The Bundibugyo Ebola outbreak in the Democratic Republic of Congo reached 904 suspected cases and 119 suspected deaths as of Sunday, according to DRC’s Ministry of Health — a surge that public health officials attribute in large part to dangerous access delays caused by armed groups operating in the outbreak’s epicenter in Ituri Province and adjacent Nord-Kivu.
On the same weekend, Uganda’s Ministry of Health confirmed three additional infections, bringing the country’s total to at least seven confirmed cases. The new cases included a Ugandan driver who transported an infected Congolese national, a Ugandan health worker who treated that same patient before Ebola was suspected, and a Congolese woman who had been evaluated at a Kampala hospital, discharged on May 14, and later tested positive after returning to DRC. Africa CDC has now assessed 10 countries as being at heightened risk of spread.
The numbers represent a sharp escalation from the baseline at the time WHO declared a Public Health Emergency of International Concern on May 17. The case count has more than tripled in eight days.
A Disease Hidden Inside a War Zone
The Bundibugyo strain that emerged in Ituri Province in late April was unusually difficult to detect from the start. The first confirmed case was a nurse who began showing symptoms on April 24 in Bunia, Ituri’s provincial capital. But Ebola was likely spreading for weeks — or, in some estimates, months — before health authorities could confirm it.
That delay is not a coincidence. Much of Ituri Province and the adjacent Nord-Kivu Province is controlled in whole or in part by armed groups whose activities routinely prevent health workers, United Nations peacekeepers, and international aid organizations from operating. The Cooperative for the Development of Congo, known by its French acronym Codeco, is an armed militia that has carried out massacres of civilians and targeted health facilities in Ituri specifically. The Allied Democratic Forces, an Islamic State-linked group operating in Nord-Kivu, has attacked UN peacekeepers and international health workers on multiple documented occasions.
This pattern is not new. The 2018–2020 Ebola outbreak in North Kivu and Ituri — the second-largest Ebola outbreak in recorded history, with more than 3,470 cases and 2,287 deaths — was prolonged by more than a year in part because armed attacks on response teams disrupted contact tracing, blocked laboratory access, and drove communities to hide the sick rather than report them. Health workers were killed. Vaccination campaigns were suspended repeatedly. The outbreak that should have been controllable in months lasted nearly two years.
The current outbreak in the same geographic region is following the same pattern. In Ituri, armed group activity has prevented health workers from completing contact tracing in several affected health zones. Cases that should have been isolated were not, and exposure chains that should have been identified within days went unmonitored for weeks.

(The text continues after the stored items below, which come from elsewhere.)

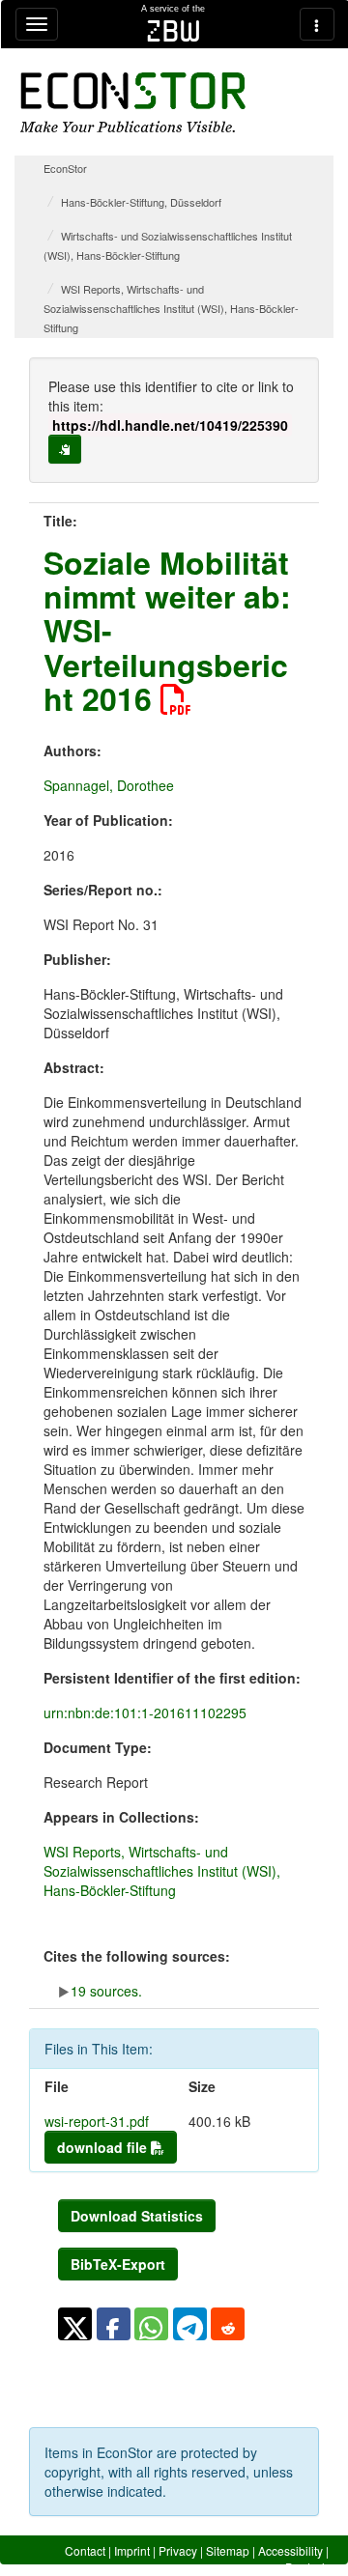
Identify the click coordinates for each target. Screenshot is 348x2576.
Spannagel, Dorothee (109, 785)
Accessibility (290, 2550)
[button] (75, 2323)
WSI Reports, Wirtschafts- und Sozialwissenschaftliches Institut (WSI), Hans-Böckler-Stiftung (171, 308)
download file (104, 2147)
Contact (85, 2550)
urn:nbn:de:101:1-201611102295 (145, 1712)
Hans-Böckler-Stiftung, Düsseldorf (141, 202)
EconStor (65, 168)
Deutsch (307, 2567)
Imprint (132, 2550)
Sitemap (227, 2550)
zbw (173, 31)
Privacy (178, 2550)
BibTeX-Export (118, 2264)
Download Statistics (137, 2215)
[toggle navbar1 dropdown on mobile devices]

Community Distrust Is the Other Variable
Armed conflict is not the only obstacle. Reporting from Ituri Province has documented “widespread panic among the population, fueled by rumors of supernatural causes” for the deaths — a description that reflects a deep structural problem in any outbreak response in communities where previous health interventions have been associated with trauma, disruption, and at times violence from armed groups.
When communities distrust the stated explanation for illness and death — when the official response is perceived as threatening rather than helpful — they do not present sick family members to health workers. They do not report contacts. They do not comply with burial protocols that prevent the virus from spreading through funeral preparation and mourning practices. Ebola transmission is highest in exactly those moments: when a sick person is cared for at home rather than in isolation, and when the body of someone who died from the disease is handled without protective equipment.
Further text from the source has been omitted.